Entre os pacientes hospitalizados após uma PCFH, a taxa de sobrevivência até a alta é de aproximadamente 50% a 60%.[120]​ As pessoas que sobrevivem até a alta hospitalar frequentemente apresentam complicações neurológicas, pulmonares, cardíacas, hepáticas, renais ou musculoesqueléticas. No entanto, uma pesquisa com sobreviventes de PCFH na Dinamarca concluiu que a qualidade de vida relacionada à saúde relatada pelos pacientes em longo prazo, até 20 anos após o evento, foi consistentemente elevada e comparável à da população em geral.[121]​ A maioria dos sobreviventes consegue voltar para casa, sendo que apenas uma pequena percentagem (1% a 10%) necessita de internação em uma instituição de longa permanência.[95]​ Os dados sobre a sobrevida em longo prazo além de 12 meses após uma PCFH são escassos, mas uma revisão sistemática constatou que a sobrevida após 10 anos em pacientes que sobreviveram à internação hospitalar inicial ficou entre 62% e 64%. Os pacientes com ritmo inicial chocável tiveram um menor risco de mortalidade em longo prazo em comparação com aqueles com ritmo não chocável (razão de riscos de 0.30; IC de 95%: 0.23-0.39).[120]

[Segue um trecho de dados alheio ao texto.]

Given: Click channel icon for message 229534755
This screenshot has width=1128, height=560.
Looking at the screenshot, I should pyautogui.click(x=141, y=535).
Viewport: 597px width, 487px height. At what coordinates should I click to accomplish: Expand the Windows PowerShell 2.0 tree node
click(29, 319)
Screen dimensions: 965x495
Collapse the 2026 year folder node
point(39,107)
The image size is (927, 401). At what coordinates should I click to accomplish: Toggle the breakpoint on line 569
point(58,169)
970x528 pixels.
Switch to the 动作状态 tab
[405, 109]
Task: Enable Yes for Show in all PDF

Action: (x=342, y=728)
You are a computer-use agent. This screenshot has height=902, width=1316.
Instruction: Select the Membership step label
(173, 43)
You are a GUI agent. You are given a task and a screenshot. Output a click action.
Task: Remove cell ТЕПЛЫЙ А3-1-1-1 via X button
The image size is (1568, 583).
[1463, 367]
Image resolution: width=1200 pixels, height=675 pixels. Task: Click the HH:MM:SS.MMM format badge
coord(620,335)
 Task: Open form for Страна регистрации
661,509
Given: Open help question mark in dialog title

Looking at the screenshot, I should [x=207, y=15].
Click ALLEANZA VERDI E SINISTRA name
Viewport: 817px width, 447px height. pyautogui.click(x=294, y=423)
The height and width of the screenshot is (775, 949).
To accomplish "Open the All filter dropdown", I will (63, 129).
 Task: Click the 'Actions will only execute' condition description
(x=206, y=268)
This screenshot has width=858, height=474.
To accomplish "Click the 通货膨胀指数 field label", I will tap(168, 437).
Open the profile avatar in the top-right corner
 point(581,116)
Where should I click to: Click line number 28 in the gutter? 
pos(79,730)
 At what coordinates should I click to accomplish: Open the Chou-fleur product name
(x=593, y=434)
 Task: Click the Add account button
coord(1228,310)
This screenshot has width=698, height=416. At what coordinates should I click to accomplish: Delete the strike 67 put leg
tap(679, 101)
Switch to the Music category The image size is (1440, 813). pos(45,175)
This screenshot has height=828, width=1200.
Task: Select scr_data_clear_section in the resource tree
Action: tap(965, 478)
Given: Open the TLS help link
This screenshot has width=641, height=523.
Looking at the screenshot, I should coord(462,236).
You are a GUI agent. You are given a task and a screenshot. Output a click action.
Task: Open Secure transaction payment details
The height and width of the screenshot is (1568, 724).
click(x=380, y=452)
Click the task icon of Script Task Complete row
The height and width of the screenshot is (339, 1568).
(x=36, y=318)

Nos países europeus onde a suspensão do tratamento de conservação da vida (STCV) é praticada rotineiramente, observa-se um bom desfecho neurológico em >90% dos pacientes. Contudo, nas situações em que a STCV não é aplicada, a lesão cerebral hipóxico-isquêmica grave é substancialmente mais comum; um estudo italiano relatou que mais de 50% (n=119) dos sobreviventes tiveram um desfecho desfavorável 6 meses após o evento, com um terço (n=68) em estado vegetativo persistente.[122][123] Entre os sobreviventes com um bom desfecho neurológico, muitos apresentam problemas cognitivos, emocionais e físicos de longo prazo, bem como fadiga.​[123] Aproximadamente 40% a 50% têm comprometimentos cognitivos devidos à lesão cerebral hipóxico-isquêmica. Eles são principalmente leves a moderados e tendem a afetar a memória, a atenção, a velocidade de processamento e as funções executivas. A maior parte da recuperação cognitiva ocorre nos primeiros 3 meses após a parada cardíaca.[95][123]​ Problemas emocionais também são comuns; a ansiedade está presente em 15% a 30% dos sobreviventes a 3-6 meses (e permanece em 15% a 23% a 12 meses), enquanto a depressão afeta 13% a 32% dos pacientes a 3-6 meses (diminuindo para 5% a 15% em 12 meses).[95]​ Sintomas de estresse e estresse pós-traumático são relatados em 16% a 28% dos sobreviventes, e alguns pacientes desenvolvem problemas comportamentais, como labilidade emocional ou agressividade.[95][123]​ A fadiga é relatada em aproximadamente 70% dos sobreviventes a 6 meses, e em 50% a um ano. Os problemas físicos incluem fraturas de costelas, fraqueza muscular e restrição de mobilidade, e alguns pacientes podem se beneficiar do encaminhamento a um fisioterapeuta ou terapeuta ocupacional.[95][124]​ Daqueles que trabalhavam anteriormente, 63% a 85% conseguem regressar ao trabalho, embora alguns necessitem adaptar seus horários ou atividades de trabalho.[95]